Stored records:
-=-=-

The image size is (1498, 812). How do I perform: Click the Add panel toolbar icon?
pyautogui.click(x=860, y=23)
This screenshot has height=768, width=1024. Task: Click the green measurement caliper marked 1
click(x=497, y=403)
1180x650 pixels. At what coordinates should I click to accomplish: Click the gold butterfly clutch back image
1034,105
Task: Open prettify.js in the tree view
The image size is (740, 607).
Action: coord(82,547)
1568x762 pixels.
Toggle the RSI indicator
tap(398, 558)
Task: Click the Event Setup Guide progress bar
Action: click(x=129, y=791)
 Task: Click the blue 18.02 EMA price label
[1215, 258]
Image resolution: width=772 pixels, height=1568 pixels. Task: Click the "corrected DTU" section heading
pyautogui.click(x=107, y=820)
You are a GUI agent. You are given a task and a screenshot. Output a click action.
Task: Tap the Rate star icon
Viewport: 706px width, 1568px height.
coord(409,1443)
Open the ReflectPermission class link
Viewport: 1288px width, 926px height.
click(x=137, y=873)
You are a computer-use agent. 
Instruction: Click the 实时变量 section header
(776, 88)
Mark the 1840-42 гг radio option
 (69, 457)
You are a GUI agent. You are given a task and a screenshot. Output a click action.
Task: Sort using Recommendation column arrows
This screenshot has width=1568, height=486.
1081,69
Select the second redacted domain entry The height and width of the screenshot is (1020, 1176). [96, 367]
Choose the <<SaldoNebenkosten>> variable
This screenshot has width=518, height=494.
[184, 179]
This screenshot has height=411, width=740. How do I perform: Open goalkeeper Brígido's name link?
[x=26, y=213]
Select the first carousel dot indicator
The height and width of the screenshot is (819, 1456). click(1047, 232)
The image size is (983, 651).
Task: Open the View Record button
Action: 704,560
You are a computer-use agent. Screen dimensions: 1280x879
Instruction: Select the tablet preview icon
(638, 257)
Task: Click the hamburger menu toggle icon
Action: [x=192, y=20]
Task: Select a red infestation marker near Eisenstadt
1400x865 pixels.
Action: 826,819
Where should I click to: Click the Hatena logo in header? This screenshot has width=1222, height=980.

-=-=-

Try it:
Reproduce all of the entries verbatim.

Result for this exercise:
The image size is (1498, 812). How do I perform: Click the Add panel toolbar icon?
pyautogui.click(x=860, y=23)
This screenshot has height=768, width=1024. Task: Click the green measurement caliper marked 1
click(x=497, y=403)
1180x650 pixels. At what coordinates should I click to accomplish: Click the gold butterfly clutch back image
1034,105
Task: Open prettify.js in the tree view
The image size is (740, 607).
Action: coord(82,547)
1568x762 pixels.
Toggle the RSI indicator
tap(398, 558)
Task: Click the Event Setup Guide progress bar
Action: click(x=129, y=791)
 Task: Click the blue 18.02 EMA price label
[1215, 258]
Image resolution: width=772 pixels, height=1568 pixels. Task: Click the "corrected DTU" section heading
pyautogui.click(x=107, y=820)
You are a GUI agent. You are given a task and a screenshot. Output a click action.
Task: Tap the Rate star icon
Viewport: 706px width, 1568px height.
coord(409,1443)
Open the ReflectPermission class link
Viewport: 1288px width, 926px height.
click(x=137, y=873)
You are a computer-use agent. 
Instruction: Click the 实时变量 section header
(776, 88)
Mark the 1840-42 гг radio option
 (69, 457)
You are a GUI agent. You are given a task and a screenshot. Output a click action.
Task: Sort using Recommendation column arrows
This screenshot has width=1568, height=486.
1081,69
Select the second redacted domain entry The height and width of the screenshot is (1020, 1176). [96, 367]
Choose the <<SaldoNebenkosten>> variable
This screenshot has width=518, height=494.
[184, 179]
This screenshot has height=411, width=740. How do I perform: Open goalkeeper Brígido's name link?
[x=26, y=213]
Select the first carousel dot indicator
The height and width of the screenshot is (819, 1456). click(1047, 232)
The image size is (983, 651).
Task: Open the View Record button
Action: 704,560
You are a computer-use agent. Screen dimensions: 1280x879
Instruction: Select the tablet preview icon
(638, 257)
Task: Click the hamburger menu toggle icon
Action: [x=192, y=20]
Task: Select a red infestation marker near Eisenstadt
1400x865 pixels.
Action: 826,819
Where should I click to: Click the Hatena logo in header? This screenshot has width=1222, height=980.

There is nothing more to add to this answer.